Combining queue and stack link list?
hello so here is my question i ave to connect a link lists together, one who behaves like a stack the other like a queue.the numbers used are 11 22 44 77 33 99 66.

so the stack link list looks like this 66 99 33 77 44 22 11
queue link list looks like this 11 22 44 77 33 99 66
what i need to do is combine both, connect the stack to the queue to make a new link list with 14 numbers.
new link list should look like this 66 99 33 77 44 22 11 11 22 44 77 33 99 66
also i need to find the average of all numbers and how many numbers are above average.
this is what i have so far, it does not want to output the new link list. would greatly appreciate the help.

#include <iostream>
using namespace std;

struct NODE
{
int info;
NODE *next;
};
NODE *Queue;
NODE *Stack;
NODE *t;
NODE *rear;

int main()
{
//ask user to enter numbers in Stack link list.
Stack=NULL;
for(int i=0; i<=6; ++i)
{
t=new(NODE);
cout<<"Enter a number:"; cin>>t->info;
t->next=Stack;
Stack=t;
}

//displays the nodes in the Stack link list.
t=Stack;
while(t!=NULL)
{
cout<<t->info<<'\t';
t=t->next;
}
cout<<endl;

//ask user to enter numbers in Queue link list.
Queue=rear=NULL;
for(int i=0; i<=6; ++i)
{
t=new(NODE);
cout<<"Enter a number:"; cin>>t->info;
t->next=Queue;
if(rear==NULL)
{
Queue=rear=t;
}
else
{
rear->next=t;
rear=t;
}
}
//displays the nodes in the Queue link list.
t=Queue;
for(int i=0; i<=6; ++i)
{
int x;
x=Queue->info;
Queue=Queue->next;
cout<<x<<'\t';
}
cout<<endl;

//connects the stack to the queue to make new list
t=Stack;
while(t->next!=NULL)
{
t=t->next;
t->next=Queue;
}

//displays the numbers from new link list
t=Queue=Stack;
while(t!=NULL)
{
cout<<t->info<<'\t';
t=t->next;
}
cout<<endl;

//find the average of all numbers
int total=0;
t=Queue=Stack;
while(t!=NULL)
{
total +=t->info;
t=t->next;
}
int average=0;
int totalNodes=14;
t=Queue=Stack;
while(t!=NULL)
{
average=total/totalNodes;
}
cout<<"Average of the numbers is "<<average;

return 0;
}

Say you have two lists with nodes at addresses a, b, c, d with a pointing to b and c pointing to d: a->b and c->d. To addend c->d to a->b point b to c using b->next == c and d comes along for free.

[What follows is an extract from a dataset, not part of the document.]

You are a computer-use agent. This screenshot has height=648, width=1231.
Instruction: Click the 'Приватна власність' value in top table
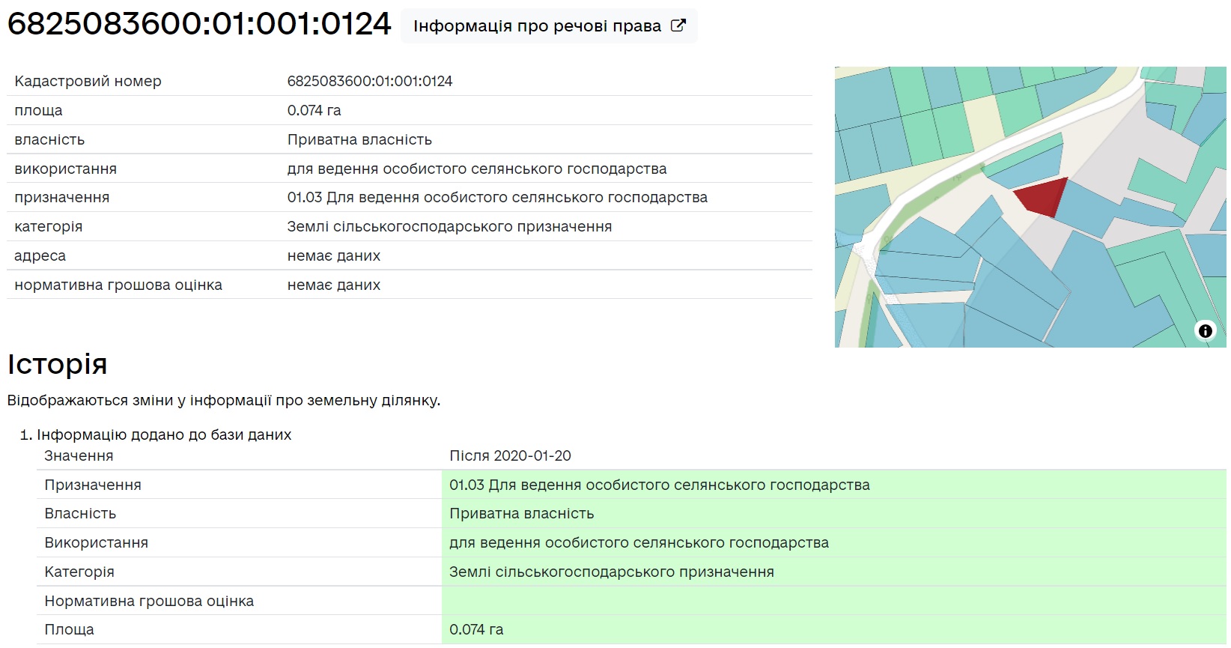click(x=359, y=139)
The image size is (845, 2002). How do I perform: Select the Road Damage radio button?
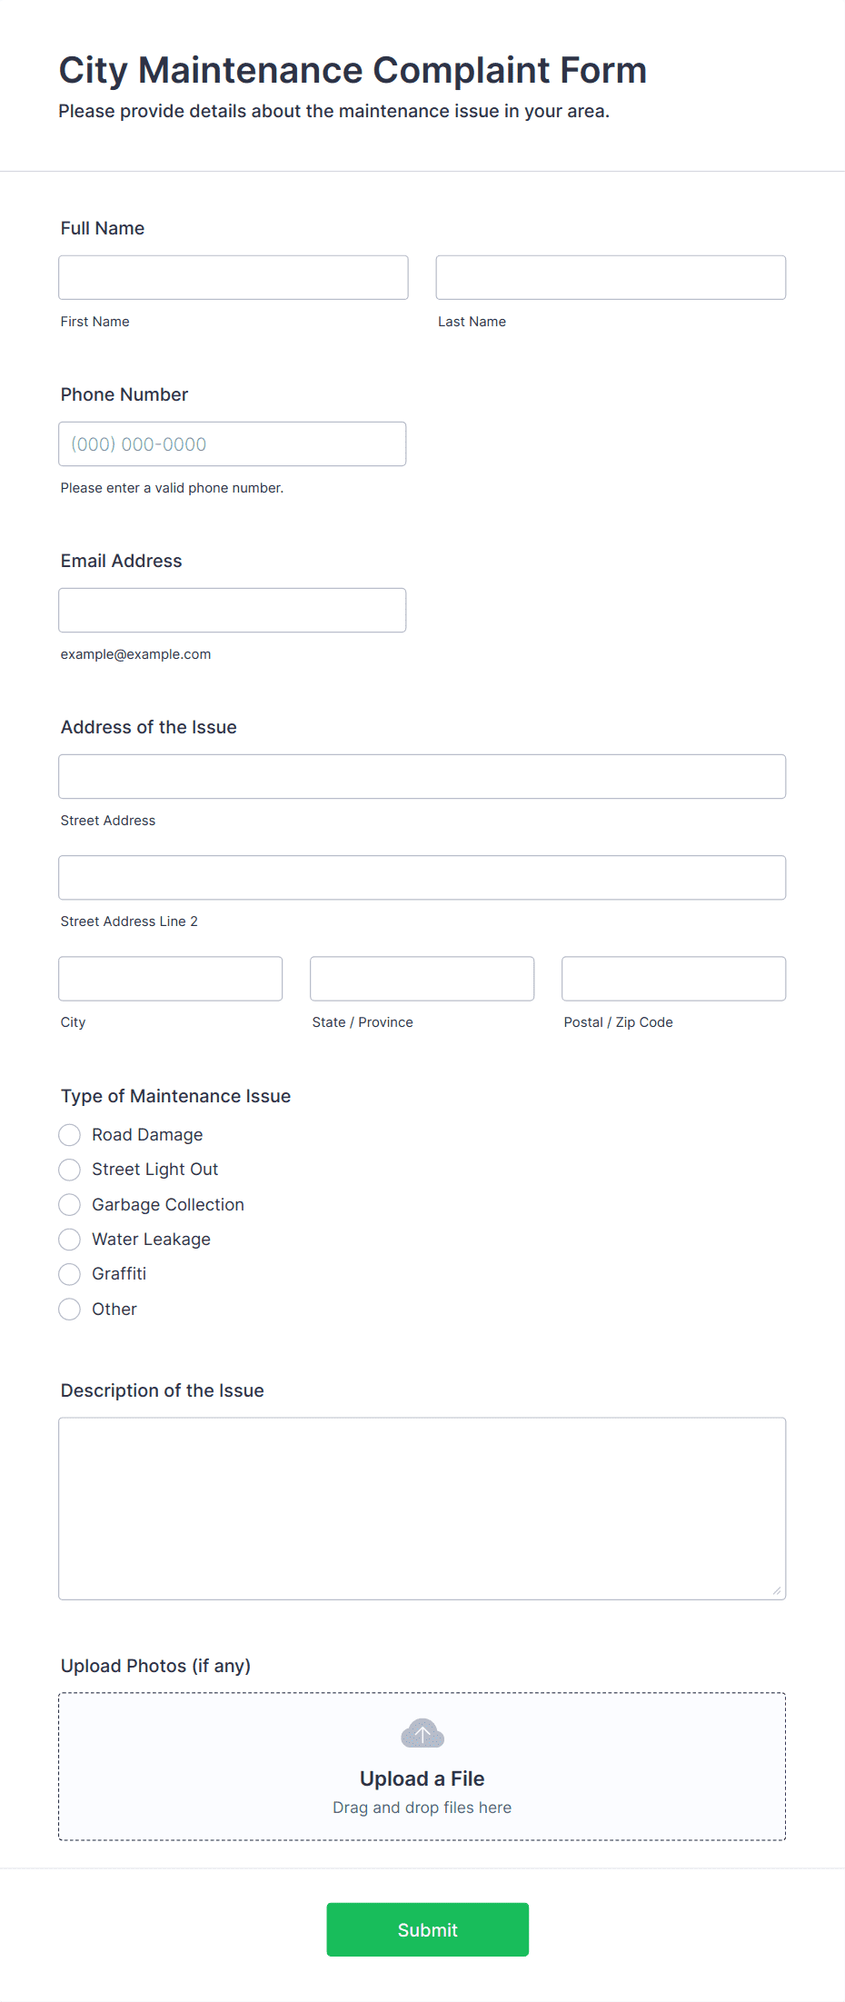point(69,1134)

To add the values in c->d to a->b you cycle through c->d using new nodes to hold the values and add each new node to a->b. The a->b list is changed but the c->d list isn't.

If you want to maintain both initial lists then create a third list using new nodes to hold the value of each node from each list you want to combine.